Work request:
Which lines run from the line with "Lindab (134, 762)" through the line with "info@energi-miljo.se (63, 2432)" in the entries below? Print them exactly, both ends included, and nothing more.

Records supplied:

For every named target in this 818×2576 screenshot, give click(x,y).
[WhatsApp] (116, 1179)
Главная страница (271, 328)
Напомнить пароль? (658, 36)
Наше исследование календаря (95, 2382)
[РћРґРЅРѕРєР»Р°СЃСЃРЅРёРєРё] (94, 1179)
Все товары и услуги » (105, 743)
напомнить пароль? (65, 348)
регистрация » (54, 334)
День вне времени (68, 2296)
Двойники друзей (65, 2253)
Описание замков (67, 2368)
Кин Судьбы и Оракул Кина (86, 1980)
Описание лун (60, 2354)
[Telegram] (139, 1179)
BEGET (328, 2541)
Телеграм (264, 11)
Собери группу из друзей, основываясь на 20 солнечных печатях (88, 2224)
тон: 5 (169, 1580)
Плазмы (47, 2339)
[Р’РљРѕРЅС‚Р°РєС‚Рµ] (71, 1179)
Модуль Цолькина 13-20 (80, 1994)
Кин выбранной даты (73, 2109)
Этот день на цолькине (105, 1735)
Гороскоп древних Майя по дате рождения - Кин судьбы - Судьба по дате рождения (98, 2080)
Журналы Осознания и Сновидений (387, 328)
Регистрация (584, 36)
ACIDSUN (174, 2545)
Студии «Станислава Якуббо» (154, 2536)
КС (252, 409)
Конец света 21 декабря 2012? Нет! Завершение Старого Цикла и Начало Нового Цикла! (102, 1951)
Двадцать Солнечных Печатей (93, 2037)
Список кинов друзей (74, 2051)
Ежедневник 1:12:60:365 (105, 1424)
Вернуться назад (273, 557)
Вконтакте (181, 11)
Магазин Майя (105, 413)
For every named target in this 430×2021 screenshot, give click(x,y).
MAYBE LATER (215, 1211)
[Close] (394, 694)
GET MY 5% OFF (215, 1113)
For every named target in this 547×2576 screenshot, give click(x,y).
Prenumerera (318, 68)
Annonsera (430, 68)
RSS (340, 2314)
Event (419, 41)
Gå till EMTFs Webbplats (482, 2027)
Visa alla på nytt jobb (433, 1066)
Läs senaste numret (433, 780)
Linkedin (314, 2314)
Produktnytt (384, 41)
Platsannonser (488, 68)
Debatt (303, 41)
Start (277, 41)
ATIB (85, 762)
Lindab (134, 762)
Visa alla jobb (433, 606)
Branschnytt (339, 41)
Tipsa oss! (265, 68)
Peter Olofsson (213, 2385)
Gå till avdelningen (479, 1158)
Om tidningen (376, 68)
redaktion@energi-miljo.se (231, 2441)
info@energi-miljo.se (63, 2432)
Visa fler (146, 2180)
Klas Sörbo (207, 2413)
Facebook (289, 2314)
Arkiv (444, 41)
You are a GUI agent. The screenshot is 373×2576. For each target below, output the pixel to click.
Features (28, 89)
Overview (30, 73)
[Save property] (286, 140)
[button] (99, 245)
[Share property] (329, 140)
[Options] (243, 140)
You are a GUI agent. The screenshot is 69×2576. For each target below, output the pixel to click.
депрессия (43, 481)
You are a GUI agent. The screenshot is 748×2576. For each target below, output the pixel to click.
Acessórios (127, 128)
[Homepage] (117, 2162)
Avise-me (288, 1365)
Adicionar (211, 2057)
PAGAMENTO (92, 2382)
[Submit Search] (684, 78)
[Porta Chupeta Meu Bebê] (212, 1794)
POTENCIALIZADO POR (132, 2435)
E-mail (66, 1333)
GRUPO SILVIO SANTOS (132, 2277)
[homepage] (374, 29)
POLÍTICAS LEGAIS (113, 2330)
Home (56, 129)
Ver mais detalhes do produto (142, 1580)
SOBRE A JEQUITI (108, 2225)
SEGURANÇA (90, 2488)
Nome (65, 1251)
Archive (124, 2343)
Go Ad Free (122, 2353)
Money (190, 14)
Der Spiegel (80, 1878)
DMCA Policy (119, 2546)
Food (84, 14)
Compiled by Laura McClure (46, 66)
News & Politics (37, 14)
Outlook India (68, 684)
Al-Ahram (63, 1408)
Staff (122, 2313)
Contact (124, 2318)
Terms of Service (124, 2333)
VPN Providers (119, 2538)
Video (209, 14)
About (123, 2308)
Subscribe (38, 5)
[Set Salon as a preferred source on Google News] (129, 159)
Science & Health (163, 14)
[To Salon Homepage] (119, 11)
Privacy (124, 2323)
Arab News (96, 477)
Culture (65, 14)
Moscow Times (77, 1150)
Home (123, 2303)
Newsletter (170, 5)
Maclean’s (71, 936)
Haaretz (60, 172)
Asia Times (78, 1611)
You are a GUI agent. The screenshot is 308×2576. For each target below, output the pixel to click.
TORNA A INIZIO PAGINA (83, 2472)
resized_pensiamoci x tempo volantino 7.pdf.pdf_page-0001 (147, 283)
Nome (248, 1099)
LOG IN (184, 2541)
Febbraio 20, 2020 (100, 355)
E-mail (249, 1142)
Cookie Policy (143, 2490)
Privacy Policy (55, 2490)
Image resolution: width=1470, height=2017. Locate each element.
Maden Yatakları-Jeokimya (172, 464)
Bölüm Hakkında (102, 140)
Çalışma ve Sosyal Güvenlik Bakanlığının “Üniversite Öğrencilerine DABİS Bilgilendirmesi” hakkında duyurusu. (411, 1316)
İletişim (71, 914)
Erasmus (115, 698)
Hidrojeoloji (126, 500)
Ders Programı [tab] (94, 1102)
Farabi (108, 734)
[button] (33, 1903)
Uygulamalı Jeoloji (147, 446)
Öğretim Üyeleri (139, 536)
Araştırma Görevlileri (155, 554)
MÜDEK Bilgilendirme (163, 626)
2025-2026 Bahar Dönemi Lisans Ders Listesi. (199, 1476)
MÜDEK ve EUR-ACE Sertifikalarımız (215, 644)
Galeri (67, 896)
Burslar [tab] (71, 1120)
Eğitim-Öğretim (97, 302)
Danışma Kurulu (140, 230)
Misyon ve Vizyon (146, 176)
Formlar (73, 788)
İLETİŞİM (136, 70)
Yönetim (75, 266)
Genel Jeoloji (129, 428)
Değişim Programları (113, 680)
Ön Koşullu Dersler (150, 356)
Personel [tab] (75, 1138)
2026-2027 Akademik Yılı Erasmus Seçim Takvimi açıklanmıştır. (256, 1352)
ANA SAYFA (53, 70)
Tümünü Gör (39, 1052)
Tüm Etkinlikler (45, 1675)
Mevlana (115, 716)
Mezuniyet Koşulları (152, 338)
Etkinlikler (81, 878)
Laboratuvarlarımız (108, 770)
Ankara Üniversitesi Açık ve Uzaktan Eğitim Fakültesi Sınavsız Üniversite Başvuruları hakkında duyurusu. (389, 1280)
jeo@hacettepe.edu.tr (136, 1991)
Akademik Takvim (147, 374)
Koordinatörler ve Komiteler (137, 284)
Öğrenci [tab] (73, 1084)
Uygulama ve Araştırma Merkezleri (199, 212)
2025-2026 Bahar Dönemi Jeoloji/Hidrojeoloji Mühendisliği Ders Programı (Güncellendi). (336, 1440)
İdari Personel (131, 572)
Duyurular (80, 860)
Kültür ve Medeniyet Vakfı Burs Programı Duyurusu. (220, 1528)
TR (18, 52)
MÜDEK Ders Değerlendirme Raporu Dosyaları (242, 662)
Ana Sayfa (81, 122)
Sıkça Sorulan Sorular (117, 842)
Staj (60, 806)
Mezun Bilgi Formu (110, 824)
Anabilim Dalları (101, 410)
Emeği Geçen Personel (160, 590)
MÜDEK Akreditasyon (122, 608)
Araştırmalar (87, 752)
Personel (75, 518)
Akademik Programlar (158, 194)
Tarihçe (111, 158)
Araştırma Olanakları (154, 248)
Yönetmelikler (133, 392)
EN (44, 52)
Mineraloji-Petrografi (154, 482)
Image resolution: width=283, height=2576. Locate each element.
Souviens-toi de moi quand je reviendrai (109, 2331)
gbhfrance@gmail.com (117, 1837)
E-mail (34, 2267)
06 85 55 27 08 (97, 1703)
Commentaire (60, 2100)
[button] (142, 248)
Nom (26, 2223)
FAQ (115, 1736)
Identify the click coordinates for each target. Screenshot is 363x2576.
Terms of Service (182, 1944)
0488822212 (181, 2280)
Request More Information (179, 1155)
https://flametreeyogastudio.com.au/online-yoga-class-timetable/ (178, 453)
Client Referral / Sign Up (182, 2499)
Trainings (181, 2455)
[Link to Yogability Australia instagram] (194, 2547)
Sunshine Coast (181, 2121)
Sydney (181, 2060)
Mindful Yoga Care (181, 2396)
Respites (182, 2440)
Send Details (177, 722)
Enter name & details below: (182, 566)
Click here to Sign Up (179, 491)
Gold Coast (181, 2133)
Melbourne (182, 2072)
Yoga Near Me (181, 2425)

Result of this task:
Lindab (134, 762)
Visa alla jobb (433, 606)
Branschnytt (339, 41)
Tipsa oss! (265, 68)
Peter Olofsson (213, 2385)
Gå till avdelningen (479, 1158)
Om tidningen (376, 68)
redaktion@energi-miljo.se (231, 2441)
info@energi-miljo.se (63, 2432)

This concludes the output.